Stored data entries

--------------------------------

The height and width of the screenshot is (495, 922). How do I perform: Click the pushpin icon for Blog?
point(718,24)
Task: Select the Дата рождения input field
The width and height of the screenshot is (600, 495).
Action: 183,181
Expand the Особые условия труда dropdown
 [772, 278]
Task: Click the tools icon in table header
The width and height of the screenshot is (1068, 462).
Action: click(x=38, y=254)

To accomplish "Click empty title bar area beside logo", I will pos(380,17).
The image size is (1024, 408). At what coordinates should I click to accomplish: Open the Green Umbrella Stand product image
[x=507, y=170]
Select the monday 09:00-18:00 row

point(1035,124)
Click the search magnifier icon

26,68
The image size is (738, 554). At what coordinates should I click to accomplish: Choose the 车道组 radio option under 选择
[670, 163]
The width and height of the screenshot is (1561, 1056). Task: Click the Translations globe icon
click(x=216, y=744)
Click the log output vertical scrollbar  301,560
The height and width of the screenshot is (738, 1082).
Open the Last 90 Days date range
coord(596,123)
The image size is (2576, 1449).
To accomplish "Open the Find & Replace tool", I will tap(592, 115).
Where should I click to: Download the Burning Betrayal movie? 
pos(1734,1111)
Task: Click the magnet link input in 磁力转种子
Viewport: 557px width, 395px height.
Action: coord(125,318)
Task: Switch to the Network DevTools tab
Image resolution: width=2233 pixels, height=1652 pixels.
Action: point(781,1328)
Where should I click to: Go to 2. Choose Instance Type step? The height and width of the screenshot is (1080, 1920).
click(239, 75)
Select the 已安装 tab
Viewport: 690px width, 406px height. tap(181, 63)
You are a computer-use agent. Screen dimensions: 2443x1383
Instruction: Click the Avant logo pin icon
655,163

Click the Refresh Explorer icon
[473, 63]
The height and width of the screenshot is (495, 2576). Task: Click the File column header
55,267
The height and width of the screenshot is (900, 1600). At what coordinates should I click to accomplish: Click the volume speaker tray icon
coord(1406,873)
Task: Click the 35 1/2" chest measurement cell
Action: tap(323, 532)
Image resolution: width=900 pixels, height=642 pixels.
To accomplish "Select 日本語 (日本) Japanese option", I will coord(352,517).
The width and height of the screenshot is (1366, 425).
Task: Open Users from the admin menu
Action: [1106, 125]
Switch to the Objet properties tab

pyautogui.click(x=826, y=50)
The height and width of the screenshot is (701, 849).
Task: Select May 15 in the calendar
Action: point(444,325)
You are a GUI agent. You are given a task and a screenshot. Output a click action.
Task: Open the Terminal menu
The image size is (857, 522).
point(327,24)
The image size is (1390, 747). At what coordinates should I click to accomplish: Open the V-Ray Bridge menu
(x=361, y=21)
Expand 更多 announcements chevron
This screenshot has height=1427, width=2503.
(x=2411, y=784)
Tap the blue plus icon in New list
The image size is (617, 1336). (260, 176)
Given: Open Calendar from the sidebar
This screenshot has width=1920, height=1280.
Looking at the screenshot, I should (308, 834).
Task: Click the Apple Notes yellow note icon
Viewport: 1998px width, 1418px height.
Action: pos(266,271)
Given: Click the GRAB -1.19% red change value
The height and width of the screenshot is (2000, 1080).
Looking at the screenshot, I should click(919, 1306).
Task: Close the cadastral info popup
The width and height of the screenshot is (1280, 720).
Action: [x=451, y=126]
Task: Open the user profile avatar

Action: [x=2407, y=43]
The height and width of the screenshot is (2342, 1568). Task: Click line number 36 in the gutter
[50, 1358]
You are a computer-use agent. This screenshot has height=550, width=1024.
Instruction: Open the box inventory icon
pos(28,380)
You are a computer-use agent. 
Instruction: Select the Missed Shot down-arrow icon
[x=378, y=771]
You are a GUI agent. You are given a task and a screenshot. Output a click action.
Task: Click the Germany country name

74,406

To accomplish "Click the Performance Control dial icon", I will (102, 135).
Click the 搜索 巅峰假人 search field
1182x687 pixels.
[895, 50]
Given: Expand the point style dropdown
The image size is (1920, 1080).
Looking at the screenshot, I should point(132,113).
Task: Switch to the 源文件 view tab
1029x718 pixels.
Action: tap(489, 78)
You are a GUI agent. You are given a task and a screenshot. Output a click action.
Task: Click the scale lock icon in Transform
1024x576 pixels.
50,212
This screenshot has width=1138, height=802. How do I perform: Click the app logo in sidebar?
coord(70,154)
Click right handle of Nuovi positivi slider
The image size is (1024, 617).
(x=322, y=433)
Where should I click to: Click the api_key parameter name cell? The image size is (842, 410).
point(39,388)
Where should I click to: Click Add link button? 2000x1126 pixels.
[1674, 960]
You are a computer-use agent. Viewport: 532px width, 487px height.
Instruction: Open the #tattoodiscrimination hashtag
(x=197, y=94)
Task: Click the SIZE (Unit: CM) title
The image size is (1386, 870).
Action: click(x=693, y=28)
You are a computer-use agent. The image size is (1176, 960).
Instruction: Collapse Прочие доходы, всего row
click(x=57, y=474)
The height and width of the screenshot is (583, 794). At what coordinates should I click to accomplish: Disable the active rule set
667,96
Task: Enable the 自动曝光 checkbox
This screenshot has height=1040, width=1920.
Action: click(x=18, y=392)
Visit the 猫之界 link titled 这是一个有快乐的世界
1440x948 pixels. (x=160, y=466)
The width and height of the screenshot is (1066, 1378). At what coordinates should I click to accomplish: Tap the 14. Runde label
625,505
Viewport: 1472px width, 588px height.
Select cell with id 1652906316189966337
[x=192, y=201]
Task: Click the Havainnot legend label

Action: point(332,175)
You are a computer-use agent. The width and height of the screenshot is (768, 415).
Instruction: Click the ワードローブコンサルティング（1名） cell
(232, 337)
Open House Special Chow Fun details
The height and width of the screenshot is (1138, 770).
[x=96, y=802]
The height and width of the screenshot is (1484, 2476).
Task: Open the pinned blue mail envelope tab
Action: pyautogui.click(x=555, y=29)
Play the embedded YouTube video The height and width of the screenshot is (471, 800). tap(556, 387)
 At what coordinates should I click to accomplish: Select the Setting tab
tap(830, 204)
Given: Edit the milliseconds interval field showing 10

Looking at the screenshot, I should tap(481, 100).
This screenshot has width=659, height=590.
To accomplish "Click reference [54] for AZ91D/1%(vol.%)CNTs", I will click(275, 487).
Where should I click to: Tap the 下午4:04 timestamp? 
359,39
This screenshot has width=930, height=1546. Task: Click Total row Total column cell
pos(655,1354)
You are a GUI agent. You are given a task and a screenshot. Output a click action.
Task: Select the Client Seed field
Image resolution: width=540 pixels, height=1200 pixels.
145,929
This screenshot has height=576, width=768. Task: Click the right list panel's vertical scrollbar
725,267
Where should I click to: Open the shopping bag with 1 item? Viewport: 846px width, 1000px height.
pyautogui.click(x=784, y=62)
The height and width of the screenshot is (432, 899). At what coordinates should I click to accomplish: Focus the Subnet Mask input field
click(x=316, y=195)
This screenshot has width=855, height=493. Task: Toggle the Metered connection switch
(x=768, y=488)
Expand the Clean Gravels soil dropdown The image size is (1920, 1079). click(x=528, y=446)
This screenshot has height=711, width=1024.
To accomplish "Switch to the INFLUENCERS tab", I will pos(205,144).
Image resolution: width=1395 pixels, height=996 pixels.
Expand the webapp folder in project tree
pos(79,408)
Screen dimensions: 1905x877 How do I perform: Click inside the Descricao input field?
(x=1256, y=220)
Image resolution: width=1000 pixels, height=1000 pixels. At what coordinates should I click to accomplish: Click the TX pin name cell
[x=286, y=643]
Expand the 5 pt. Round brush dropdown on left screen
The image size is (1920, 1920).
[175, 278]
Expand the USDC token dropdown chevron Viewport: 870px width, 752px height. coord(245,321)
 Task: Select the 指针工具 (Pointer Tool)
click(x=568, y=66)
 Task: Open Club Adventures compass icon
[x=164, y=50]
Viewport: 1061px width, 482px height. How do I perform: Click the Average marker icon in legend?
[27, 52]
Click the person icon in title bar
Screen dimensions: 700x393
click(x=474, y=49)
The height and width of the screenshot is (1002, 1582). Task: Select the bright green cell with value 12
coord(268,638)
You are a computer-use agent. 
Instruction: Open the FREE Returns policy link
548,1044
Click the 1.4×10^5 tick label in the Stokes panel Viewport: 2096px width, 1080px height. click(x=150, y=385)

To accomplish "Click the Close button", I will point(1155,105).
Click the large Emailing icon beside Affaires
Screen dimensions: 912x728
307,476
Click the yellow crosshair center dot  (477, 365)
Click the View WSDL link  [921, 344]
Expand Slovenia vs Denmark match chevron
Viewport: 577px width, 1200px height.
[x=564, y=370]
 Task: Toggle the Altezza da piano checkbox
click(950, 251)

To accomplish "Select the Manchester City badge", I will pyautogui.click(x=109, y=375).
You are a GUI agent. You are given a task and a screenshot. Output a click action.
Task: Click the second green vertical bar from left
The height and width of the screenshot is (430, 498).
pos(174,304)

--------------------------------

### [STATED TASK]
Pick out every line of the data that contains the word "vertical", and copy each one in full.

### [EXERCISE ANSWER]
Click the log output vertical scrollbar  301,560
This screenshot has height=576, width=768. Task: Click the right list panel's vertical scrollbar
Task: Click the second green vertical bar from left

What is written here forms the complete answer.